There is nothing like snow for showing up the contours of the land. Driving over "the tops" for the last fortnight has been a feast for the eyes: not just the beauty of the white landscape, but also the fact that at a distance one could see ever dip and hollow in every hill. As you come over one particular road you can see Arkengarthdale on your right and Coverdale on your left. Arkengarthdale is a landscape that is largely man-made. Yes, of course, the Dales were originally created by Glacial action, but this particular dale held a commodity which was at one time much sought after - lead. The old leadmining workings have been ruined for a century, but the heughs - or "hushes" - deep channels down the sides of the hills where lead miners dammed the bottom and then flushed the lead out with water - can always be seen and never more so than when the land is covered in snow.

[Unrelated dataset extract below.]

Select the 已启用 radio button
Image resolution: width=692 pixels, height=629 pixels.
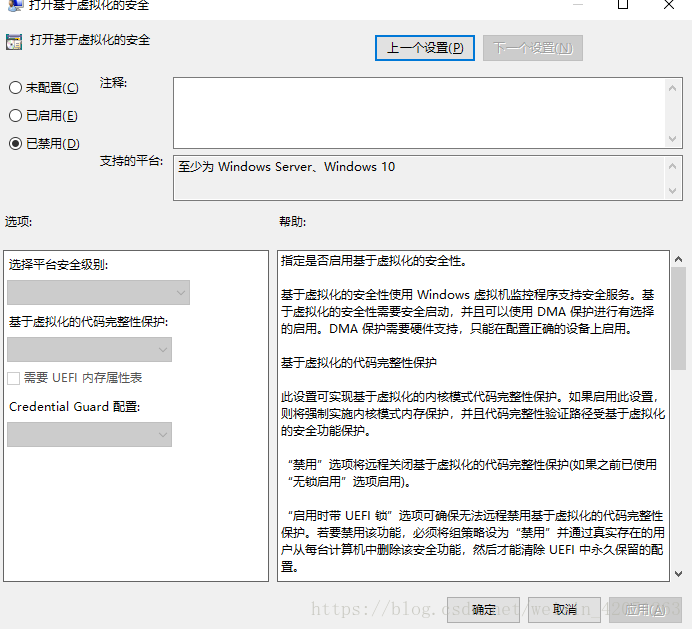click(15, 116)
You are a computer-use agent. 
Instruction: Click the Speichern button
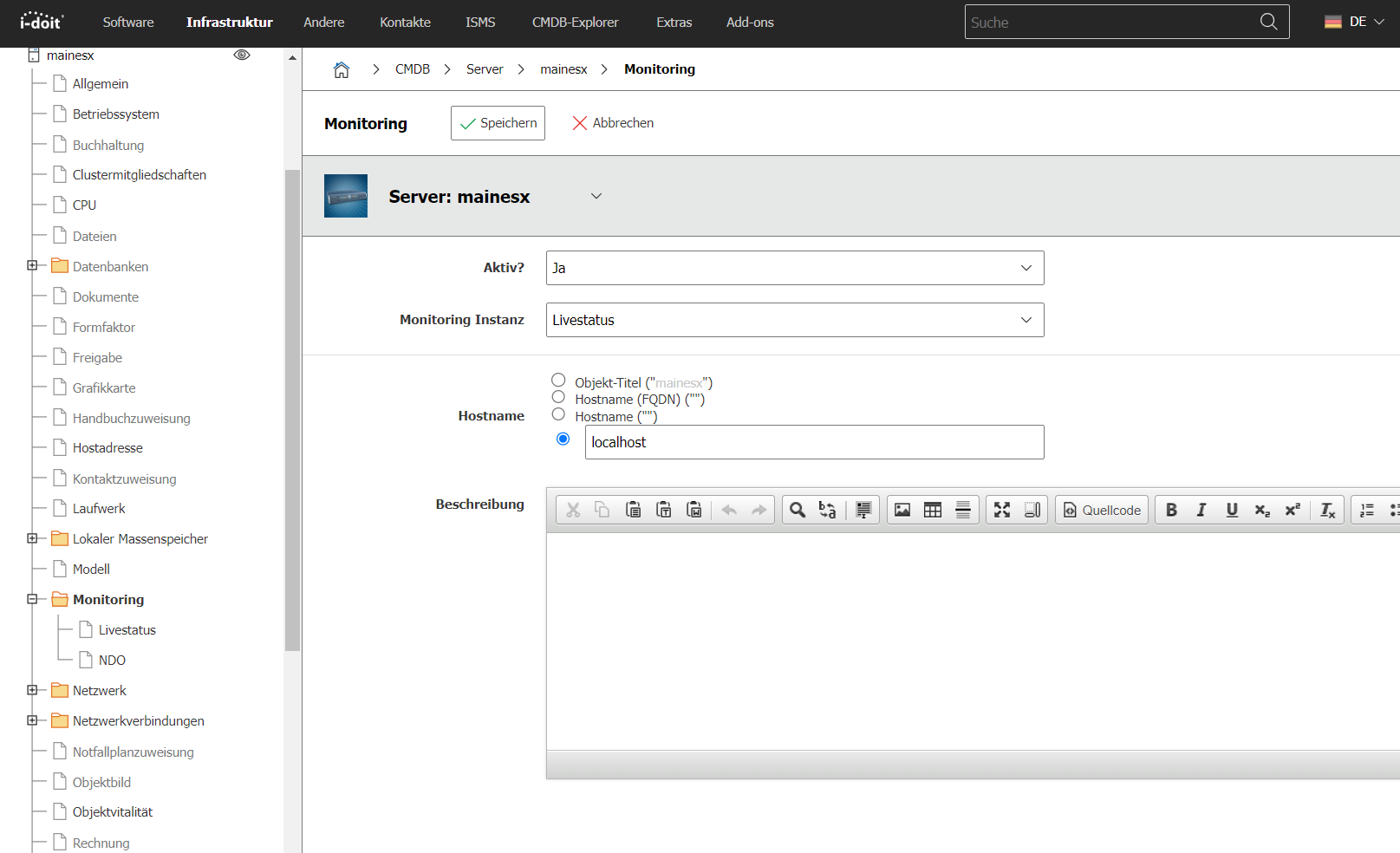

We went to bed last night with the fields still snow-covered, although when the farmer took Tess out for her last walk (there is another story there for on these dark nights he goes out with a storm lantern in his hand and from the kitchen window he reminds me of Good King Wenceslas) he came in remarking that it felt as thought the temperature was above freezing.
He was right. This morning the fields are green except where it lingers - particularly in the furrows. This area was known for its rig and furrow method of farming, where the ploughed land was heaped up in lines leaving the dips in between (thus giving slightly more surface area). You no long notice the rig and furrow system, except when there is snow on the ground.
The other farming method which still stands out this morning is the thousand-year-old cultivation terraces, which also litter our fields. Farmers produced this terracing - it is still done in hilly areas - I have seen it a lot in China - mainly on common fields. These lynchets, as they are called round here - show up so clearly this morning in their green and white stripes.
At the bird table there is much less activity - the board of sunflower hearts that the farmer has been putting out for our fourteen + blackbirds, has been pecked clean this morning, by a couple of pheasants, while the blackbirds have fallen out around them.
Casserole for lunch is in the oven - the first rhubarb of the season is gently stewing with preserved ginger for pudding - the log fire is lit - Country File is on the TV any minute now - and outside the first vestiges of Spring are in the air - can't be bad.